Doctors Without Borders — better known by its French name, Médecins Sans Frontières — has cared for more Ebola patients in West Africa than any other organization. At its peak, it was running 22 centers; it now runs eight.
Since last March, the average death rate at those remaining centers has dropped to 52 percent, from about 62 percent.
Although patients are getting more intravenous hydration and more nursing care as staff members have more time, the agency does not believe that accounts for the whole difference.
Rather, patients are arriving with less virus in their blood. Viral loads have dropped by almost half, Dr. van Cutsem said, which increases a patient’s chances of survival enormously.
Initially, he said, the assumption was that patients were coming in earlier in the course of their illnesses. Rumors that everyone who entered Ebola centers died were once rife, but now have faded.

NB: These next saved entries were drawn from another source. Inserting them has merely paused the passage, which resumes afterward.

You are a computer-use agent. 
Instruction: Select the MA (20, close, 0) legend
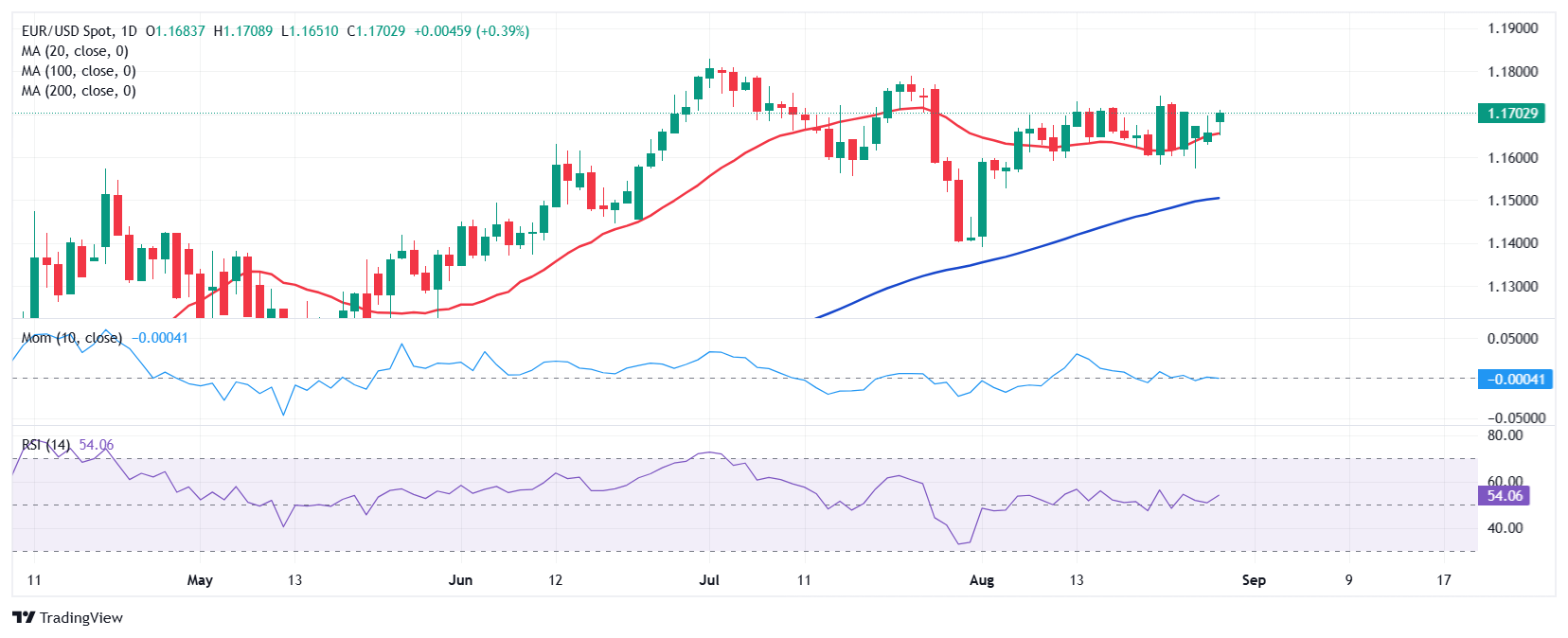coord(75,51)
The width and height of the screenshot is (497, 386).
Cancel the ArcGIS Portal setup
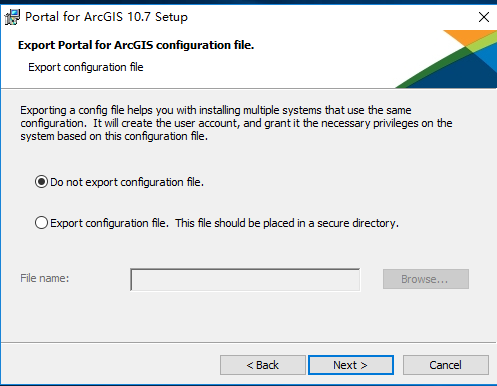[446, 365]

But that was not the case, either. According to interviews with patients, the time between the first appearance of symptoms and the day they arrive has not changed.
“That leaves us with two hypotheses,” Dr. van Cutsem said.
One is that fear has made West Africans more careful, and that even those who are infected have gotten smaller amounts of virus into their eyes or mouths. Perhaps they are wearing gloves when they bury bodies, he said, or at least partially protecting themselves while caring for sick relatives.
In many diseases, the size of a viral dose may make the difference between life and death. Even though viruses multiply, immune systems handle small amounts of virus better than large ones.
The other theory is that the virus has mutated to be less lethal. But Dr. van Cutsem said he knew of no genetic evidence to prove that."